OutSystems CSIRT will only share the necessary information with involved parties or publicly as required to resolve or prevent security incidents.

4.3 - Communication and Authentication

In view of the types of information that the OutSystems CSIRT will likely be dealing with, telephones will be considered sufficiently secure to be used, even when unencrypted. Unencrypted email will not be considered secure, but will be sufficient for the transmission of low-sensitivity data. Sensitive data sent by email must be encrypted by the OutSystems CSIRT PGP key.

Online ticketing tools will be considered sufficient for transmitting sensitive information if proper user access segregation is implemented.

Network file transfers will be considered to be similar to email: sensitive data must be encrypted for transmission.

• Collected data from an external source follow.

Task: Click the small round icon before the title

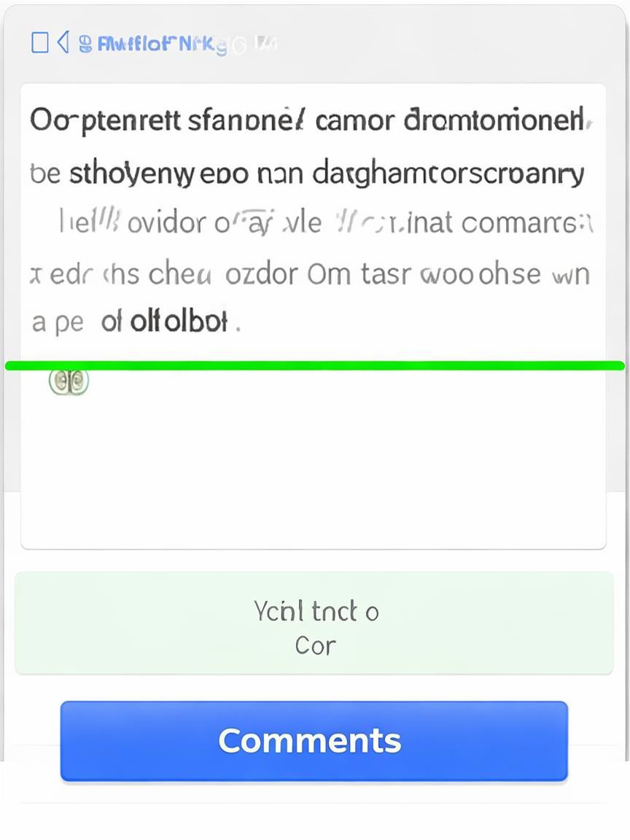Action: click(85, 44)
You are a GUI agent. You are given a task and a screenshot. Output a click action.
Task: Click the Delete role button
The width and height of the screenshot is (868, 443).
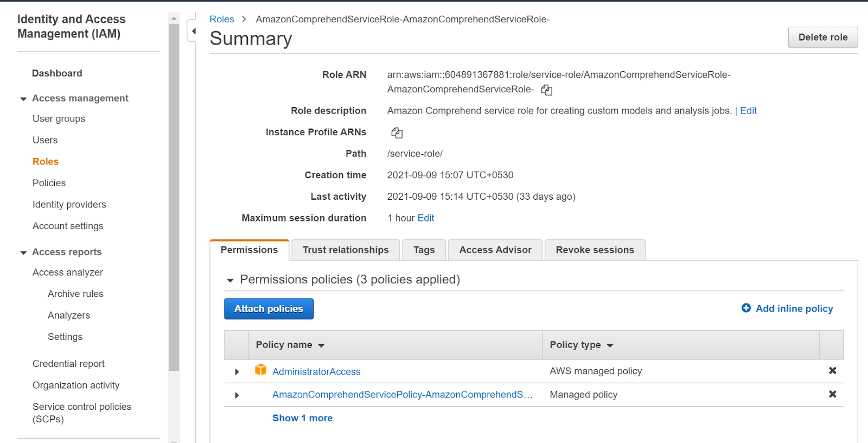(822, 37)
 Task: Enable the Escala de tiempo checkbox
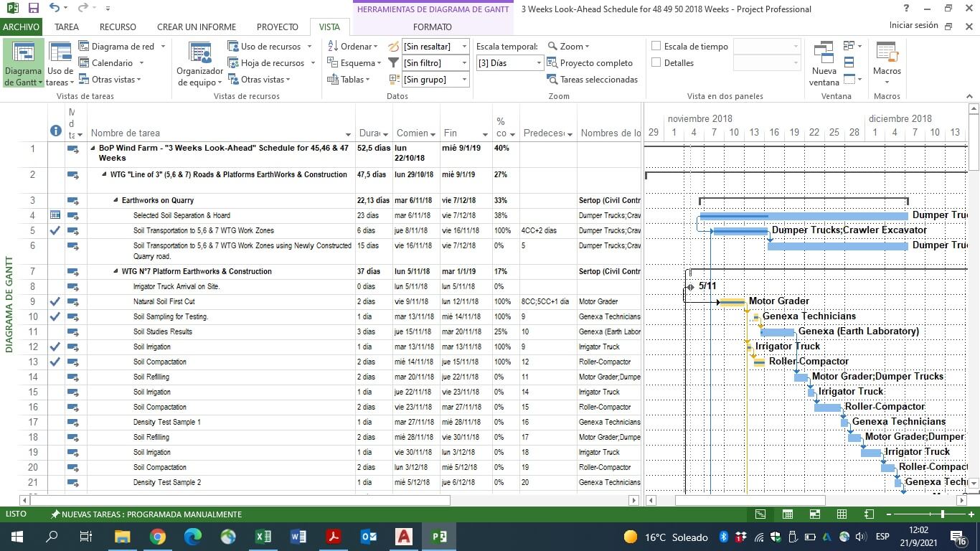pos(656,47)
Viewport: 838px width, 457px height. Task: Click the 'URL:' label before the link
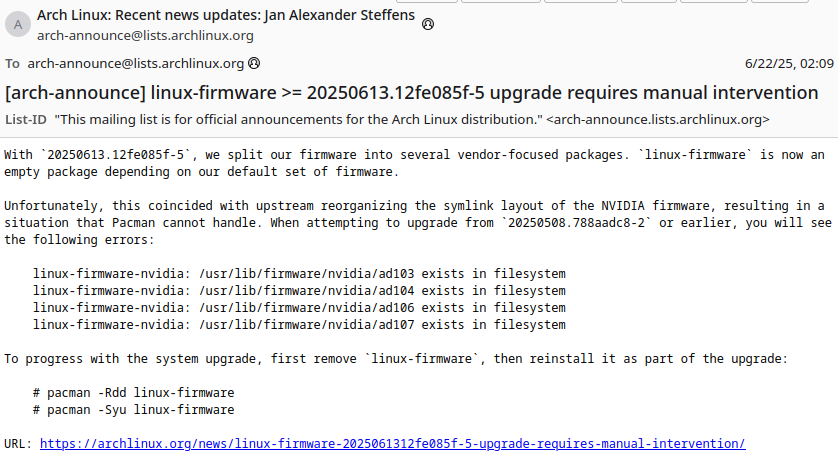[x=18, y=444]
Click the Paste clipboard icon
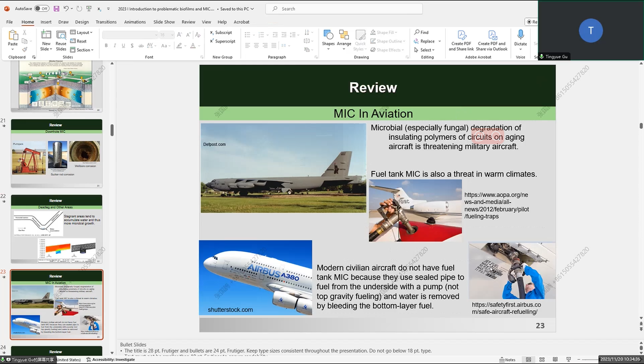 coord(13,38)
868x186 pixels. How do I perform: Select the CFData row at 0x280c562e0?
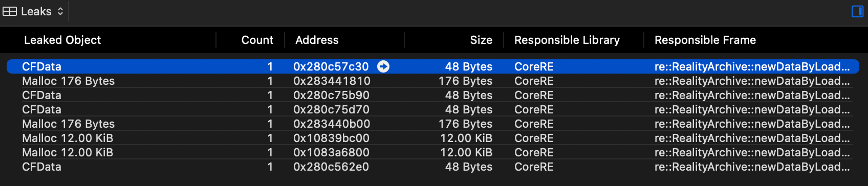(433, 167)
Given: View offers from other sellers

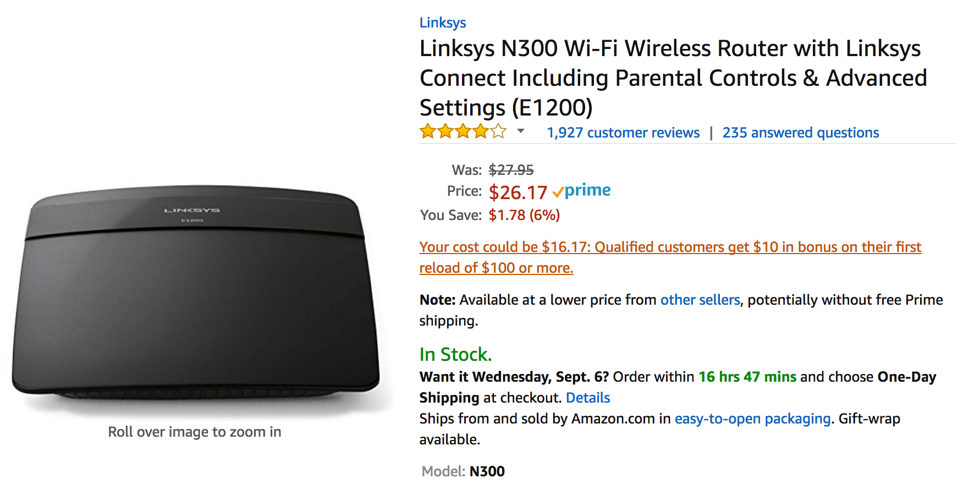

When establishing trust is necessary, the identity of the other party will be ascertained to a reasonable degree of trust. Appropriate methods will be used, such as a search of FIRST members, the use of WHOIS, and other Internet registration information, along with telephone call-back or email mail-back to ensure that the party is not an impostor. Incoming email with data that must be trusted will be checked with the originator or by means of digital signatures.

5 - Services

5.1 - Incident Response

OutSystems CSIRT will assist with the technical and organizational aspects of security incidents. In particular, it will provide assistance or advice for the following aspects of incident management.

5.1.1 - Incident Triage

  • Investigating if an incident is in fact a security incident
  • Determining the extent and criticality of a security incident

5.1.2 - Incident Coordination

  • Determining initial cause of the incident
  • Facilitating contact with related third parties
  • Facilitating contact with OutSystems Security, law enforcement officials or both if necessary
  • Reporting to other CSIRTs
  • Creating announcements to users and customers when applicable

5.1.3 - Incident Resolution

  • Following the process of removing or mitigating a vulnerability and checking its effectiveness
  • Collecting and storing evidence when criminal prosecution (with supervision from law enforcement agencies) or disciplinary action is being contemplated

5.2 - Proactive Activities

OutSystems CSIRT maintains the following services to the extent made possible by its resources:

  • List of departmental security contacts (administrative and technical). These will be available for OutSystems employees and partners.
  • Repository of security tools and corresponding documentation.
  • Clipping service relating to security vulnerabilities and cyber attacks. This information will be made available to OutSystems employees and partners via approved communication channels.
  • Security level assignments including producing new security tools, performing internal audits (penetration tests, vulnerability scans, etc.), reviewing security architectures and network designs, etc.
  • Central logging service and analysis for OutSystems clients.
  • Documenting security incidents, analysis and resolutions.

7 - Disclaimer

Although every precaution will be taken in the preparation of information, modifications, and alerts, OutSystems CSIRT assumes no responsibility for errors, omissions, or damages resulting from the use of the information contained within.